- TASK GOAL -
Could you return each line below without altering a word?

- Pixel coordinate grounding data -

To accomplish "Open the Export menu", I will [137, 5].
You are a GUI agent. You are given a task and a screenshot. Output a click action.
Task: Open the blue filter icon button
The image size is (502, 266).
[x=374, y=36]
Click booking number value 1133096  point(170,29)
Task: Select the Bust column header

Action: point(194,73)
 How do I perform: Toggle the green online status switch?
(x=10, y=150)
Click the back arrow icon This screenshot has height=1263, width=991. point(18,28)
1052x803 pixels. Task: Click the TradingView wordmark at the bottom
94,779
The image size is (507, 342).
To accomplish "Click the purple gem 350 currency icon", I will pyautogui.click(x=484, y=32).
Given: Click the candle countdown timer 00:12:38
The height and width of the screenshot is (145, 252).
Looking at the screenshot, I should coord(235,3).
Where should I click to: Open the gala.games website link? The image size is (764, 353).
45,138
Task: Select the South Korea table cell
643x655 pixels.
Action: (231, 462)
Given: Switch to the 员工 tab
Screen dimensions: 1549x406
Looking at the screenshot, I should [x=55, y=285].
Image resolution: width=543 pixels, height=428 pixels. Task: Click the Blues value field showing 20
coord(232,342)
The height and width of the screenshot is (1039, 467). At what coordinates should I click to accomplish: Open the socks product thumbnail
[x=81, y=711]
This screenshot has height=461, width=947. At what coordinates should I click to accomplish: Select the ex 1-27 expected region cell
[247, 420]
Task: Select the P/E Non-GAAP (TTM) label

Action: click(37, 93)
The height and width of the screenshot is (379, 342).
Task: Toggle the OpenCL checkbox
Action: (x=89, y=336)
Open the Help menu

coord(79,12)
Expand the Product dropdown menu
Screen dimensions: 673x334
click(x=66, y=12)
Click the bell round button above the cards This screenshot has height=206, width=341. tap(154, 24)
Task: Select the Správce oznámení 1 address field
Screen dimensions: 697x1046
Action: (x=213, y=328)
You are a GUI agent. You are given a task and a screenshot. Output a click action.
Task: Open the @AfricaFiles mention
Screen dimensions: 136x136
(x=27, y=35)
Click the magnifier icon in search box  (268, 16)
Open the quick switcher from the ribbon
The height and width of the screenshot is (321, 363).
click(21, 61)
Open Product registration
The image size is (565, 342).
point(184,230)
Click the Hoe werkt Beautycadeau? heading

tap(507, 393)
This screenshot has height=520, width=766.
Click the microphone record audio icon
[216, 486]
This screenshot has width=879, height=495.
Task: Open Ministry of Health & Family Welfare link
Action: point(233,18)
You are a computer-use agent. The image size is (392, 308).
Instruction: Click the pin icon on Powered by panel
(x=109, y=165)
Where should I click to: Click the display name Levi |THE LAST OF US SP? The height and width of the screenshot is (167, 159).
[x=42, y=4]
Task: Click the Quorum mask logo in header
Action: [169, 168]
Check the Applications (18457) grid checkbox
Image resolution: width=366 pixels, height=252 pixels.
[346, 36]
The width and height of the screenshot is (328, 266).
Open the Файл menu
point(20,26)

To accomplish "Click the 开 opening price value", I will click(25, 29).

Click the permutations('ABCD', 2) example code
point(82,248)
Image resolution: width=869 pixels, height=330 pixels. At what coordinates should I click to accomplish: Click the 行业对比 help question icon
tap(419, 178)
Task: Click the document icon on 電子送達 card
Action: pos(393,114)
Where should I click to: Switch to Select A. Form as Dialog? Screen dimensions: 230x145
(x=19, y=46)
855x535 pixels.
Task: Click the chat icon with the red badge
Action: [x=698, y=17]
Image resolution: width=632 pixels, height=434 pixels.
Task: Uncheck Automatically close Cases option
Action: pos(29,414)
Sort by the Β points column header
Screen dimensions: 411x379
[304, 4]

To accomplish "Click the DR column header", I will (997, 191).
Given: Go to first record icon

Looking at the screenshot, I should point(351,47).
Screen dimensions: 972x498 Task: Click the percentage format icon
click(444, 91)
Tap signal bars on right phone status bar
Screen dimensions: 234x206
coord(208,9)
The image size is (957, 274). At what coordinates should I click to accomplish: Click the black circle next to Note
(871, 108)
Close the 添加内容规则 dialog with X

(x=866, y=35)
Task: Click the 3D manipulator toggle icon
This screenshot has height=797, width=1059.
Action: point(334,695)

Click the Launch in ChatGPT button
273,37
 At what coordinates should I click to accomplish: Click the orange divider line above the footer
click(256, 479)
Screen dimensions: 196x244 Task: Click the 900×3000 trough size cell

- PROBLEM SOLUTION -
To accomplish "Open the Export menu", I will [137, 5].
You are a GUI agent. You are given a task and a screenshot. Output a click action.
Task: Open the blue filter icon button
The image size is (502, 266).
[x=374, y=36]
Click booking number value 1133096  point(170,29)
Task: Select the Bust column header

Action: point(194,73)
 How do I perform: Toggle the green online status switch?
(x=10, y=150)
Click the back arrow icon This screenshot has height=1263, width=991. point(18,28)
1052x803 pixels. Task: Click the TradingView wordmark at the bottom
94,779
The image size is (507, 342).
To accomplish "Click the purple gem 350 currency icon", I will pyautogui.click(x=484, y=32).
Given: Click the candle countdown timer 00:12:38
The height and width of the screenshot is (145, 252).
Looking at the screenshot, I should coord(235,3).
Where should I click to: Open the gala.games website link? The image size is (764, 353).
45,138
Task: Select the South Korea table cell
643x655 pixels.
Action: (231, 462)
Given: Switch to the 员工 tab
Screen dimensions: 1549x406
Looking at the screenshot, I should [x=55, y=285].
Image resolution: width=543 pixels, height=428 pixels. Task: Click the Blues value field showing 20
coord(232,342)
The height and width of the screenshot is (1039, 467). At what coordinates should I click to accomplish: Open the socks product thumbnail
[x=81, y=711]
This screenshot has height=461, width=947. At what coordinates should I click to accomplish: Select the ex 1-27 expected region cell
[247, 420]
Task: Select the P/E Non-GAAP (TTM) label

Action: click(37, 93)
The height and width of the screenshot is (379, 342).
Task: Toggle the OpenCL checkbox
Action: (x=89, y=336)
Open the Help menu

coord(79,12)
Expand the Product dropdown menu
Screen dimensions: 673x334
click(x=66, y=12)
Click the bell round button above the cards This screenshot has height=206, width=341. tap(154, 24)
Task: Select the Správce oznámení 1 address field
Screen dimensions: 697x1046
Action: (x=213, y=328)
You are a GUI agent. You are given a task and a screenshot. Output a click action.
Task: Open the @AfricaFiles mention
Screen dimensions: 136x136
(x=27, y=35)
Click the magnifier icon in search box  (268, 16)
Open the quick switcher from the ribbon
The height and width of the screenshot is (321, 363).
click(21, 61)
Open Product registration
The image size is (565, 342).
point(184,230)
Click the Hoe werkt Beautycadeau? heading

tap(507, 393)
This screenshot has height=520, width=766.
Click the microphone record audio icon
[216, 486]
This screenshot has width=879, height=495.
Task: Open Ministry of Health & Family Welfare link
Action: point(233,18)
You are a computer-use agent. The image size is (392, 308).
Instruction: Click the pin icon on Powered by panel
(x=109, y=165)
Where should I click to: Click the display name Levi |THE LAST OF US SP? The height and width of the screenshot is (167, 159).
[x=42, y=4]
Task: Click the Quorum mask logo in header
Action: [169, 168]
Check the Applications (18457) grid checkbox
Image resolution: width=366 pixels, height=252 pixels.
[346, 36]
The width and height of the screenshot is (328, 266).
Open the Файл menu
point(20,26)

To accomplish "Click the 开 opening price value", I will click(25, 29).

Click the permutations('ABCD', 2) example code
point(82,248)
Image resolution: width=869 pixels, height=330 pixels. At what coordinates should I click to accomplish: Click the 行业对比 help question icon
tap(419, 178)
Task: Click the document icon on 電子送達 card
Action: pos(393,114)
Where should I click to: Switch to Select A. Form as Dialog? Screen dimensions: 230x145
(x=19, y=46)
855x535 pixels.
Task: Click the chat icon with the red badge
Action: [x=698, y=17]
Image resolution: width=632 pixels, height=434 pixels.
Task: Uncheck Automatically close Cases option
Action: pos(29,414)
Sort by the Β points column header
Screen dimensions: 411x379
[304, 4]

To accomplish "Click the DR column header", I will (997, 191).
Given: Go to first record icon

Looking at the screenshot, I should point(351,47).
Screen dimensions: 972x498 Task: Click the percentage format icon
click(444, 91)
Tap signal bars on right phone status bar
Screen dimensions: 234x206
coord(208,9)
The image size is (957, 274). At what coordinates should I click to accomplish: Click the black circle next to Note
(871, 108)
Close the 添加内容规则 dialog with X

(x=866, y=35)
Task: Click the 3D manipulator toggle icon
This screenshot has height=797, width=1059.
Action: point(334,695)

Click the Launch in ChatGPT button
273,37
 At what coordinates should I click to accomplish: Click the orange divider line above the footer
click(256, 479)
Screen dimensions: 196x244 Task: Click the 900×3000 trough size cell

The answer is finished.